_Task brief_: Each entry, in full: reproduce it exactly.

_Given data_:
***

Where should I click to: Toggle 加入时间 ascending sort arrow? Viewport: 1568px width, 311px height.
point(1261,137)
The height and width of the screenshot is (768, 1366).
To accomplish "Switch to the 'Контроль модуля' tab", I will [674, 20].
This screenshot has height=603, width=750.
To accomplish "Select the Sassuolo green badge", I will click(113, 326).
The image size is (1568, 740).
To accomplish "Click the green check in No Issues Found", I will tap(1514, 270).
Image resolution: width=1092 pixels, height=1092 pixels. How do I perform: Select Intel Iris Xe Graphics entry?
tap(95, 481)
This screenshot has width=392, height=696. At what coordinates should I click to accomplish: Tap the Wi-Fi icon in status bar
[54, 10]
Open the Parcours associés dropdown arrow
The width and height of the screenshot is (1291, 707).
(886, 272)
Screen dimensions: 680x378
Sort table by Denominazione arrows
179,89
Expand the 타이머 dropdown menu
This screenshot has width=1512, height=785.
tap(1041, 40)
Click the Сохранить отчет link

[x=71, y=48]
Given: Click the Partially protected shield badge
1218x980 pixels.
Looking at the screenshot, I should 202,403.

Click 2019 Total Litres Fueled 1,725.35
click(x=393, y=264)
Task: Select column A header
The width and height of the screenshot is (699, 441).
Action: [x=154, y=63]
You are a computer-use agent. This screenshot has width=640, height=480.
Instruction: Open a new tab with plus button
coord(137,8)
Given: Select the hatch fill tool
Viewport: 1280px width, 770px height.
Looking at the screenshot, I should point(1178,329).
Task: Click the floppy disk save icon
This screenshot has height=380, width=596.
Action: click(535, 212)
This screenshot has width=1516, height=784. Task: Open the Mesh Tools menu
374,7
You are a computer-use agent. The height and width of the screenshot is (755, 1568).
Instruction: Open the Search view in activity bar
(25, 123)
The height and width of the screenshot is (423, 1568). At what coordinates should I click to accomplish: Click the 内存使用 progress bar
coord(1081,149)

***

_The answer_:
Where should I click to: Toggle 加入时间 ascending sort arrow? Viewport: 1568px width, 311px height.
point(1261,137)
The height and width of the screenshot is (768, 1366).
To accomplish "Switch to the 'Контроль модуля' tab", I will [674, 20].
This screenshot has height=603, width=750.
To accomplish "Select the Sassuolo green badge", I will click(113, 326).
The image size is (1568, 740).
To accomplish "Click the green check in No Issues Found", I will tap(1514, 270).
Image resolution: width=1092 pixels, height=1092 pixels. How do I perform: Select Intel Iris Xe Graphics entry?
tap(95, 481)
This screenshot has width=392, height=696. At what coordinates should I click to accomplish: Tap the Wi-Fi icon in status bar
[54, 10]
Open the Parcours associés dropdown arrow
The width and height of the screenshot is (1291, 707).
(886, 272)
Screen dimensions: 680x378
Sort table by Denominazione arrows
179,89
Expand the 타이머 dropdown menu
This screenshot has width=1512, height=785.
tap(1041, 40)
Click the Сохранить отчет link

[x=71, y=48]
Given: Click the Partially protected shield badge
1218x980 pixels.
Looking at the screenshot, I should 202,403.

Click 2019 Total Litres Fueled 1,725.35
click(x=393, y=264)
Task: Select column A header
The width and height of the screenshot is (699, 441).
Action: [x=154, y=63]
You are a computer-use agent. This screenshot has width=640, height=480.
Instruction: Open a new tab with plus button
coord(137,8)
Given: Select the hatch fill tool
Viewport: 1280px width, 770px height.
Looking at the screenshot, I should point(1178,329).
Task: Click the floppy disk save icon
This screenshot has height=380, width=596.
Action: click(535, 212)
This screenshot has width=1516, height=784. Task: Open the Mesh Tools menu
374,7
You are a computer-use agent. The height and width of the screenshot is (755, 1568).
Instruction: Open the Search view in activity bar
(25, 123)
The height and width of the screenshot is (423, 1568). At what coordinates should I click to accomplish: Click the 内存使用 progress bar
coord(1081,149)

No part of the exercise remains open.